Problem to work on: These entries are to be set down again exactly.

Exercise input:
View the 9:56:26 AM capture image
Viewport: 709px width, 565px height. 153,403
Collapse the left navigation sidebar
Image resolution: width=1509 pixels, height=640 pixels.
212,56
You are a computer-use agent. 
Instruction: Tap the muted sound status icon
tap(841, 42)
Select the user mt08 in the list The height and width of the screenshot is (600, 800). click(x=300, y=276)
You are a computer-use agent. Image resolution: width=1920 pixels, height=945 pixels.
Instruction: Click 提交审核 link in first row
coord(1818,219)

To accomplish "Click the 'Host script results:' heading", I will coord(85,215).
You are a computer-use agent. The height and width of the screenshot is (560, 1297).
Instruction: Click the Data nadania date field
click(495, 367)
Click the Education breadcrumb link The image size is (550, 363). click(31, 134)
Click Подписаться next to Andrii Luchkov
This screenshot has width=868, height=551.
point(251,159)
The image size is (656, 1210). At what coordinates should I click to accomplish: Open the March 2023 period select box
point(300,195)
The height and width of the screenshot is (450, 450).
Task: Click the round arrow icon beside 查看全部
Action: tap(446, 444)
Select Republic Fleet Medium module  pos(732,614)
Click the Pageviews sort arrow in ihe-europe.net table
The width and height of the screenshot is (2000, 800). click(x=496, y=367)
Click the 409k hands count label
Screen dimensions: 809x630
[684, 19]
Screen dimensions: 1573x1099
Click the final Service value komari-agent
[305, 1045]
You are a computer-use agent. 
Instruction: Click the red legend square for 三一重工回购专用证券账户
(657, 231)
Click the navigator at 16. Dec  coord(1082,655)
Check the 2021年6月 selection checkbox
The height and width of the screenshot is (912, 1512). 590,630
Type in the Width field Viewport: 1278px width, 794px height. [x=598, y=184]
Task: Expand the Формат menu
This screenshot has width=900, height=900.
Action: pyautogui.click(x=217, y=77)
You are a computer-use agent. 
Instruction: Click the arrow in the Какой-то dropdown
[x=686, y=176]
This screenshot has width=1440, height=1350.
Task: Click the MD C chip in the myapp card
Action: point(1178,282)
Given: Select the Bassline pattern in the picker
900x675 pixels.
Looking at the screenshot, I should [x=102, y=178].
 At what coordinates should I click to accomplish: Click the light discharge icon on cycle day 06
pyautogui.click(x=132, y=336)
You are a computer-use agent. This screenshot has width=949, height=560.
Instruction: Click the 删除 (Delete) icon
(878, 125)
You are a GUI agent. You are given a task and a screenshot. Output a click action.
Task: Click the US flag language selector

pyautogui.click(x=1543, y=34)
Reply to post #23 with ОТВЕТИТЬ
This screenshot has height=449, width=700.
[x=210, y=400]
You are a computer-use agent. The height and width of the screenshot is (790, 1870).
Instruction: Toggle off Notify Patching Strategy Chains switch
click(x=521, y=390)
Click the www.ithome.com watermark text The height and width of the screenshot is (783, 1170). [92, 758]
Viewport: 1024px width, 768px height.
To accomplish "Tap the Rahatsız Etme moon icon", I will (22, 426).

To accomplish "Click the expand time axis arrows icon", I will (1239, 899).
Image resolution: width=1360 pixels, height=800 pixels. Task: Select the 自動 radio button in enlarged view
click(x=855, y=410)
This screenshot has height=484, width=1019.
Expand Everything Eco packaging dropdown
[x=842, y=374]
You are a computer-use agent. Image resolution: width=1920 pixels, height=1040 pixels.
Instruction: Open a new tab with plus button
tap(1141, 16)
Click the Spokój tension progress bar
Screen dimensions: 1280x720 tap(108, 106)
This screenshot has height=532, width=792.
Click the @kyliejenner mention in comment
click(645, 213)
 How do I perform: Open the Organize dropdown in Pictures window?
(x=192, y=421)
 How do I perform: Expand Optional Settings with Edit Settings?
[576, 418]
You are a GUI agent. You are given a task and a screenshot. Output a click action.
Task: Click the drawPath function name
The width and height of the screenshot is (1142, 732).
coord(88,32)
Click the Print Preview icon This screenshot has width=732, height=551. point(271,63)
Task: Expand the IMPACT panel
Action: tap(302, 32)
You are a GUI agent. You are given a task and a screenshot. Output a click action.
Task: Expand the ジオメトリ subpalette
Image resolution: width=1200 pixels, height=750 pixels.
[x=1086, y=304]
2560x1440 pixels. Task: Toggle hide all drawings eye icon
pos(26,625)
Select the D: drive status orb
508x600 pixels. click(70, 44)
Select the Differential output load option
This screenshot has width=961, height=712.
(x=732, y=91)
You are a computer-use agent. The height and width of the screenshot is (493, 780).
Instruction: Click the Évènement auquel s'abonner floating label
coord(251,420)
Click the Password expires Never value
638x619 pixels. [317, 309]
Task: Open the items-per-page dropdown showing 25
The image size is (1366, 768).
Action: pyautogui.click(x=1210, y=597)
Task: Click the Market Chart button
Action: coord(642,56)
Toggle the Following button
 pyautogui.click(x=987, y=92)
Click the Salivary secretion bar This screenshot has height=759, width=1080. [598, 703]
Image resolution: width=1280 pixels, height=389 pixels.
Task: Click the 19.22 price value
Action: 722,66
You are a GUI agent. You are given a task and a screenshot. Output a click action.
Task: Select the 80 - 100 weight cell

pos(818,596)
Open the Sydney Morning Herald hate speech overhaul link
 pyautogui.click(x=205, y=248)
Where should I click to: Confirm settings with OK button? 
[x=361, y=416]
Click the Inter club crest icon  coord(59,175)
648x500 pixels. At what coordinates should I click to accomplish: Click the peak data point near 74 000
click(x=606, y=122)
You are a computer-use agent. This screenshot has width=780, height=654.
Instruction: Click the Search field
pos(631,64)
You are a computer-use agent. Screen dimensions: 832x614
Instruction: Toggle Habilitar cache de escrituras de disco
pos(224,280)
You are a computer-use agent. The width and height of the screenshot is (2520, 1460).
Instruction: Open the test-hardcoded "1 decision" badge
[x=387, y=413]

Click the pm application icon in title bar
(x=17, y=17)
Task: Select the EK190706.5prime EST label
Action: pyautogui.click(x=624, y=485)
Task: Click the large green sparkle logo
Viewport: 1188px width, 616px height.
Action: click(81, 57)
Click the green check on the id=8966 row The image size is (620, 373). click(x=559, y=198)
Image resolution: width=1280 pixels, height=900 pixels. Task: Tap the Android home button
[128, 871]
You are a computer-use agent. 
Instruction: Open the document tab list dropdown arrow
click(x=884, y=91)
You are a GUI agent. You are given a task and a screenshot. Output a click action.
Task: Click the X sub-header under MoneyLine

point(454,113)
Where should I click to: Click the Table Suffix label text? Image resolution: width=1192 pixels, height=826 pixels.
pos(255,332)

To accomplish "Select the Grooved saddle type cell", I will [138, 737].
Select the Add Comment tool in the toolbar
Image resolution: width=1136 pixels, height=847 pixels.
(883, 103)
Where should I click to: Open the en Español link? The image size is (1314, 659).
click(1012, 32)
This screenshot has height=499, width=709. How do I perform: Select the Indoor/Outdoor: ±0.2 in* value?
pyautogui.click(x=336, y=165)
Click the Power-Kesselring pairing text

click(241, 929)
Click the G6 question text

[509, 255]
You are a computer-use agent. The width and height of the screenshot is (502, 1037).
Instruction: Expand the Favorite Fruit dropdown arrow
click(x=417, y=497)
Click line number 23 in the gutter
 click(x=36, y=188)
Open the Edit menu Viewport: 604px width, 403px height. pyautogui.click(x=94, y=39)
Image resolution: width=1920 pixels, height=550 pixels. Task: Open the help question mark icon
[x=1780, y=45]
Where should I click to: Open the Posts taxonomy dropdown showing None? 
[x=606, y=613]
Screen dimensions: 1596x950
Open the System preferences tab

Your solution:
View the 9:56:26 AM capture image
Viewport: 709px width, 565px height. 153,403
Collapse the left navigation sidebar
Image resolution: width=1509 pixels, height=640 pixels.
212,56
You are a computer-use agent. 
Instruction: Tap the muted sound status icon
tap(841, 42)
Select the user mt08 in the list The height and width of the screenshot is (600, 800). click(x=300, y=276)
You are a computer-use agent. Image resolution: width=1920 pixels, height=945 pixels.
Instruction: Click 提交审核 link in first row
coord(1818,219)

To accomplish "Click the 'Host script results:' heading", I will coord(85,215).
You are a computer-use agent. The height and width of the screenshot is (560, 1297).
Instruction: Click the Data nadania date field
click(495, 367)
Click the Education breadcrumb link The image size is (550, 363). click(31, 134)
Click Подписаться next to Andrii Luchkov
This screenshot has width=868, height=551.
point(251,159)
The image size is (656, 1210). At what coordinates should I click to accomplish: Open the March 2023 period select box
point(300,195)
The height and width of the screenshot is (450, 450).
Task: Click the round arrow icon beside 查看全部
Action: tap(446, 444)
Select Republic Fleet Medium module  pos(732,614)
Click the Pageviews sort arrow in ihe-europe.net table
The width and height of the screenshot is (2000, 800). click(x=496, y=367)
Click the 409k hands count label
Screen dimensions: 809x630
[684, 19]
Screen dimensions: 1573x1099
Click the final Service value komari-agent
[305, 1045]
You are a computer-use agent. 
Instruction: Click the red legend square for 三一重工回购专用证券账户
(657, 231)
Click the navigator at 16. Dec  coord(1082,655)
Check the 2021年6月 selection checkbox
The height and width of the screenshot is (912, 1512). 590,630
Type in the Width field Viewport: 1278px width, 794px height. [x=598, y=184]
Task: Expand the Формат menu
This screenshot has width=900, height=900.
Action: pyautogui.click(x=217, y=77)
You are a computer-use agent. 
Instruction: Click the arrow in the Какой-то dropdown
[x=686, y=176]
This screenshot has width=1440, height=1350.
Task: Click the MD C chip in the myapp card
Action: point(1178,282)
Given: Select the Bassline pattern in the picker
900x675 pixels.
Looking at the screenshot, I should [x=102, y=178].
 At what coordinates should I click to accomplish: Click the light discharge icon on cycle day 06
pyautogui.click(x=132, y=336)
You are a computer-use agent. This screenshot has width=949, height=560.
Instruction: Click the 删除 (Delete) icon
(878, 125)
You are a GUI agent. You are given a task and a screenshot. Output a click action.
Task: Click the US flag language selector

pyautogui.click(x=1543, y=34)
Reply to post #23 with ОТВЕТИТЬ
This screenshot has height=449, width=700.
[x=210, y=400]
You are a computer-use agent. The height and width of the screenshot is (790, 1870).
Instruction: Toggle off Notify Patching Strategy Chains switch
click(x=521, y=390)
Click the www.ithome.com watermark text The height and width of the screenshot is (783, 1170). [92, 758]
Viewport: 1024px width, 768px height.
To accomplish "Tap the Rahatsız Etme moon icon", I will (22, 426).

To accomplish "Click the expand time axis arrows icon", I will (1239, 899).
Image resolution: width=1360 pixels, height=800 pixels. Task: Select the 自動 radio button in enlarged view
click(x=855, y=410)
This screenshot has height=484, width=1019.
Expand Everything Eco packaging dropdown
[x=842, y=374]
You are a computer-use agent. Image resolution: width=1920 pixels, height=1040 pixels.
Instruction: Open a new tab with plus button
tap(1141, 16)
Click the Spokój tension progress bar
Screen dimensions: 1280x720 tap(108, 106)
This screenshot has height=532, width=792.
Click the @kyliejenner mention in comment
click(645, 213)
 How do I perform: Open the Organize dropdown in Pictures window?
(x=192, y=421)
 How do I perform: Expand Optional Settings with Edit Settings?
[576, 418]
You are a GUI agent. You are given a task and a screenshot. Output a click action.
Task: Click the drawPath function name
The width and height of the screenshot is (1142, 732).
coord(88,32)
Click the Print Preview icon This screenshot has width=732, height=551. point(271,63)
Task: Expand the IMPACT panel
Action: tap(302, 32)
You are a GUI agent. You are given a task and a screenshot. Output a click action.
Task: Expand the ジオメトリ subpalette
Image resolution: width=1200 pixels, height=750 pixels.
[x=1086, y=304]
2560x1440 pixels. Task: Toggle hide all drawings eye icon
pos(26,625)
Select the D: drive status orb
508x600 pixels. click(70, 44)
Select the Differential output load option
This screenshot has width=961, height=712.
(x=732, y=91)
You are a computer-use agent. The height and width of the screenshot is (493, 780).
Instruction: Click the Évènement auquel s'abonner floating label
coord(251,420)
Click the Password expires Never value
638x619 pixels. [317, 309]
Task: Open the items-per-page dropdown showing 25
The image size is (1366, 768).
Action: pyautogui.click(x=1210, y=597)
Task: Click the Market Chart button
Action: coord(642,56)
Toggle the Following button
 pyautogui.click(x=987, y=92)
Click the Salivary secretion bar This screenshot has height=759, width=1080. [598, 703]
Image resolution: width=1280 pixels, height=389 pixels.
Task: Click the 19.22 price value
Action: 722,66
You are a GUI agent. You are given a task and a screenshot. Output a click action.
Task: Select the 80 - 100 weight cell

pos(818,596)
Open the Sydney Morning Herald hate speech overhaul link
 pyautogui.click(x=205, y=248)
Where should I click to: Confirm settings with OK button? 
[x=361, y=416]
Click the Inter club crest icon  coord(59,175)
648x500 pixels. At what coordinates should I click to accomplish: Click the peak data point near 74 000
click(x=606, y=122)
You are a computer-use agent. This screenshot has width=780, height=654.
Instruction: Click the Search field
pos(631,64)
You are a computer-use agent. Screen dimensions: 832x614
Instruction: Toggle Habilitar cache de escrituras de disco
pos(224,280)
You are a computer-use agent. The width and height of the screenshot is (2520, 1460).
Instruction: Open the test-hardcoded "1 decision" badge
[x=387, y=413]

Click the pm application icon in title bar
(x=17, y=17)
Task: Select the EK190706.5prime EST label
Action: pyautogui.click(x=624, y=485)
Task: Click the large green sparkle logo
Viewport: 1188px width, 616px height.
Action: click(81, 57)
Click the green check on the id=8966 row The image size is (620, 373). click(x=559, y=198)
Image resolution: width=1280 pixels, height=900 pixels. Task: Tap the Android home button
[128, 871]
You are a computer-use agent. 
Instruction: Open the document tab list dropdown arrow
click(x=884, y=91)
You are a GUI agent. You are given a task and a screenshot. Output a click action.
Task: Click the X sub-header under MoneyLine

point(454,113)
Where should I click to: Click the Table Suffix label text? Image resolution: width=1192 pixels, height=826 pixels.
pos(255,332)

To accomplish "Select the Grooved saddle type cell", I will [138, 737].
Select the Add Comment tool in the toolbar
Image resolution: width=1136 pixels, height=847 pixels.
(883, 103)
Where should I click to: Open the en Español link? The image size is (1314, 659).
click(1012, 32)
This screenshot has height=499, width=709. How do I perform: Select the Indoor/Outdoor: ±0.2 in* value?
pyautogui.click(x=336, y=165)
Click the Power-Kesselring pairing text

click(241, 929)
Click the G6 question text

[509, 255]
You are a computer-use agent. The width and height of the screenshot is (502, 1037).
Instruction: Expand the Favorite Fruit dropdown arrow
click(x=417, y=497)
Click line number 23 in the gutter
 click(x=36, y=188)
Open the Edit menu Viewport: 604px width, 403px height. pyautogui.click(x=94, y=39)
Image resolution: width=1920 pixels, height=550 pixels. Task: Open the help question mark icon
[x=1780, y=45]
Where should I click to: Open the Posts taxonomy dropdown showing None? 
[x=606, y=613]
Screen dimensions: 1596x950
Open the System preferences tab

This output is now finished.